◆ Exercise inputs
# # # # #
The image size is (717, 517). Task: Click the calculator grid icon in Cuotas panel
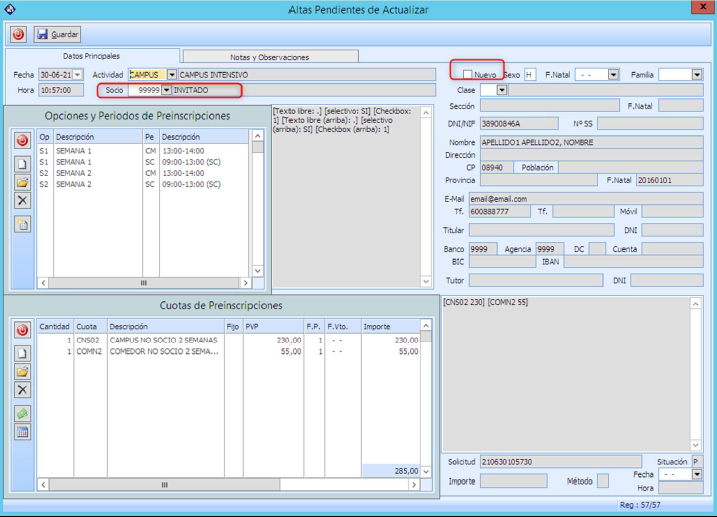click(22, 432)
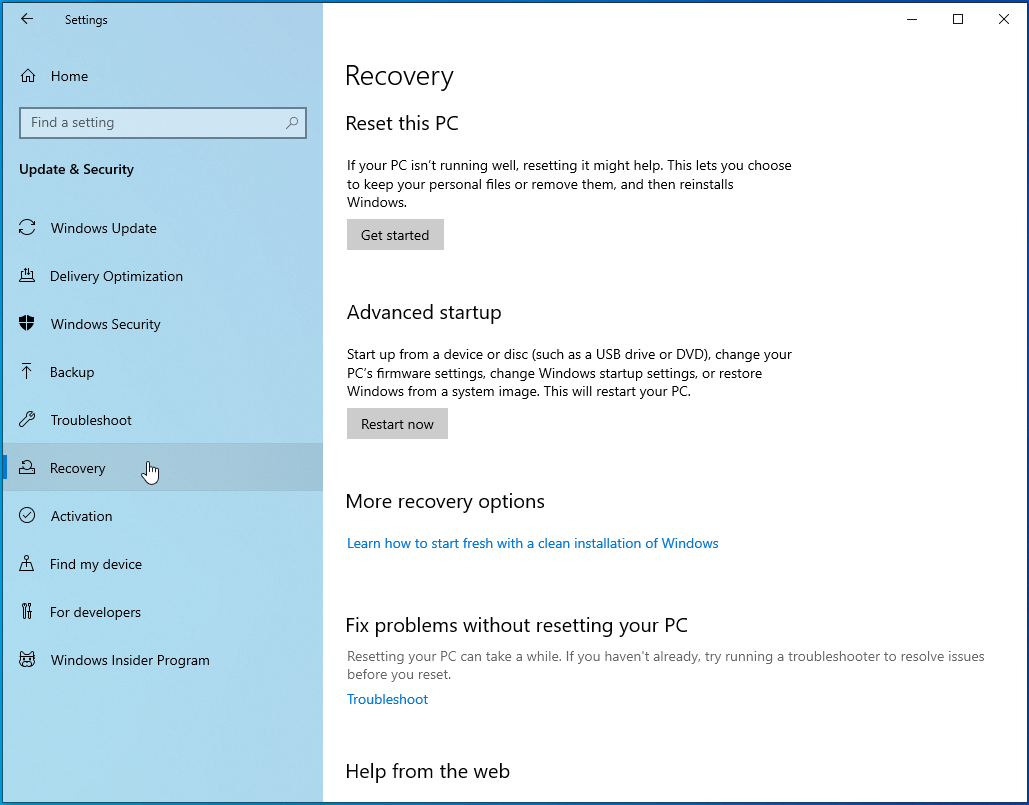This screenshot has width=1029, height=805.
Task: Click the search magnifier icon
Action: (x=292, y=123)
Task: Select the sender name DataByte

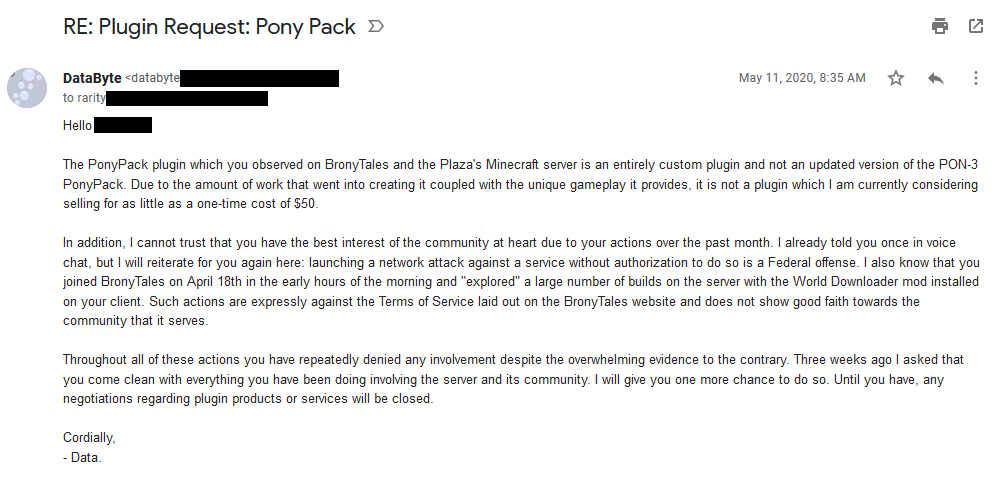Action: pyautogui.click(x=92, y=78)
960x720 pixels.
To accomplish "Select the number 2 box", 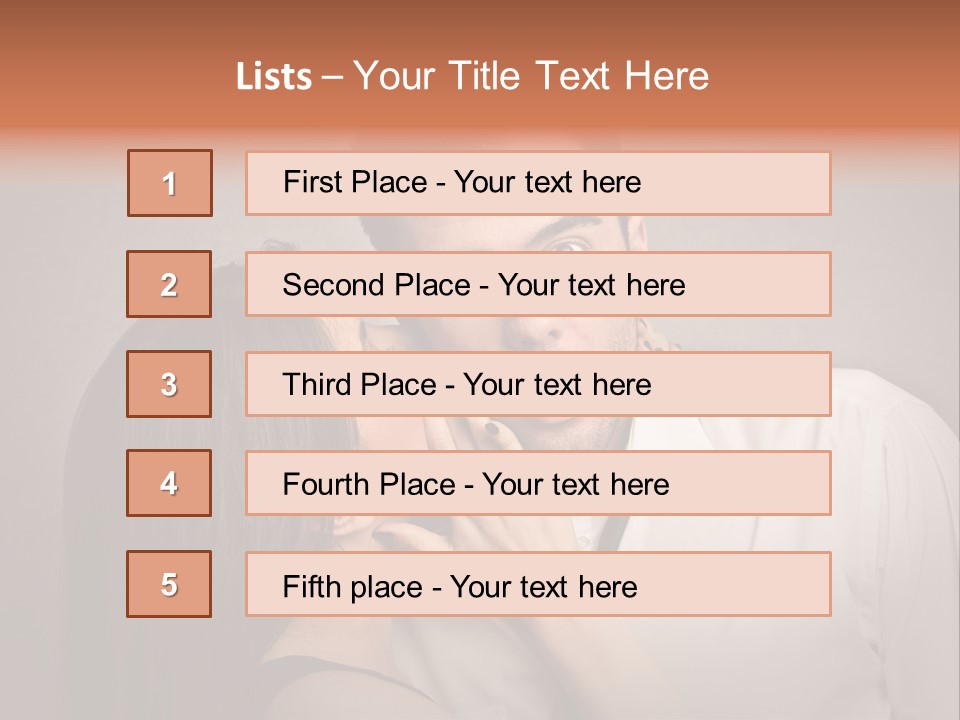I will point(169,284).
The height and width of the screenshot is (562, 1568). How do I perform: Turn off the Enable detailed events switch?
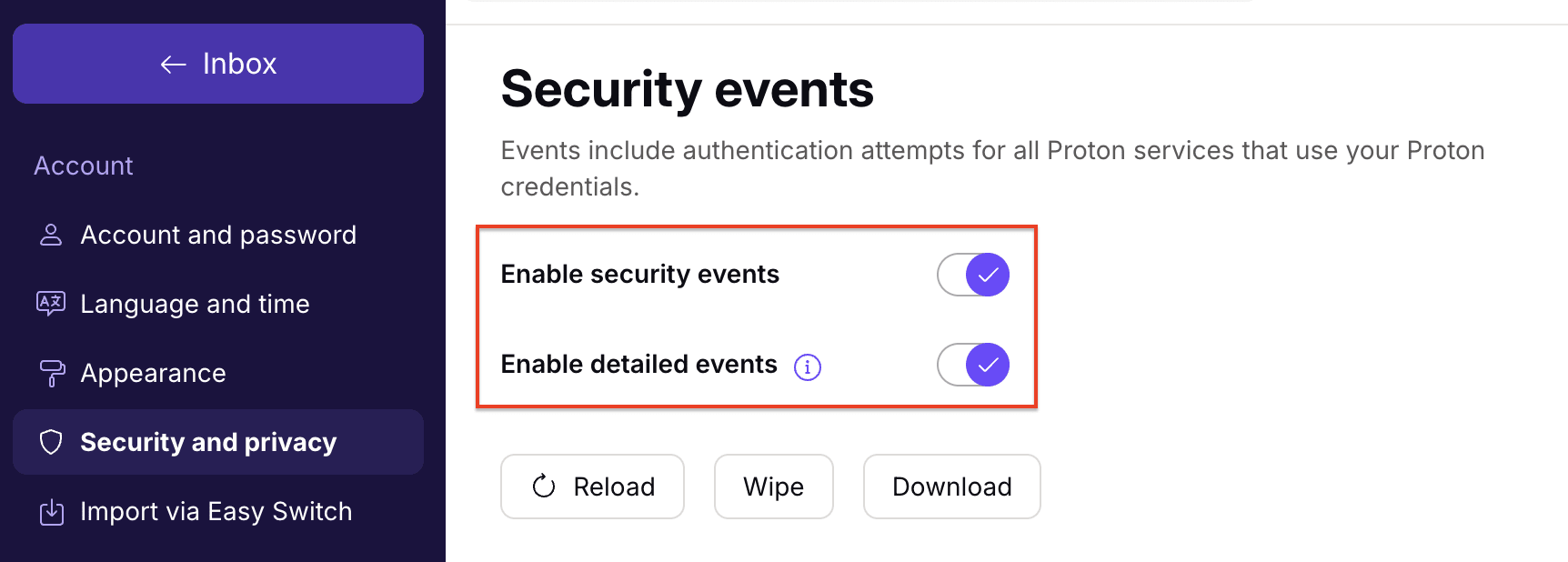tap(972, 365)
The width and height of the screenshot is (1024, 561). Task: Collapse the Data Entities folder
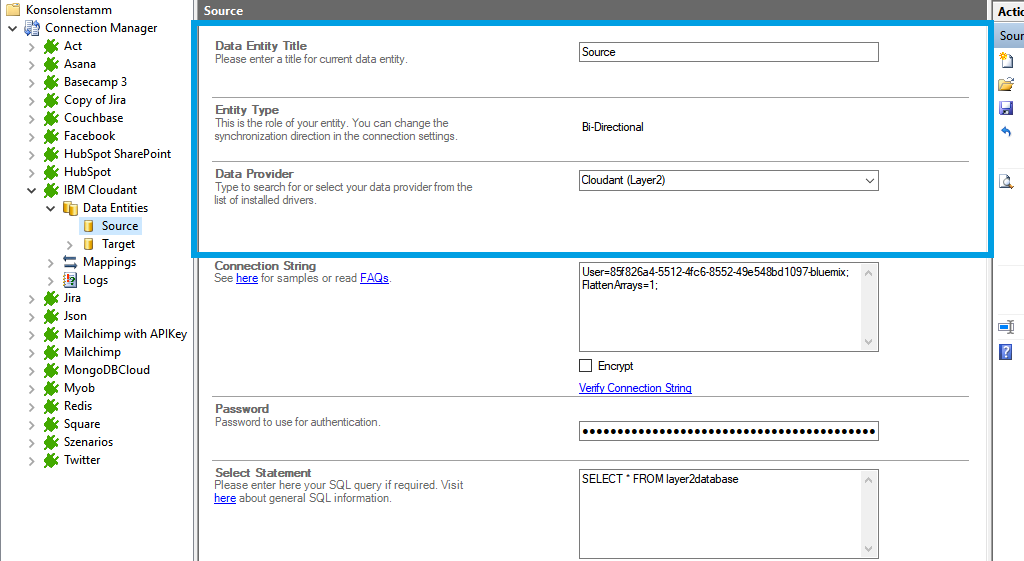tap(50, 208)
# # # # #
◆ Action item
Extract only the lines from the line containing "The width and" through the final line of the records; keep both ends and drop every picture.

◆ Response
The width and height of the screenshot is (1024, 561). Task: Collapse the Data Entities folder
tap(50, 208)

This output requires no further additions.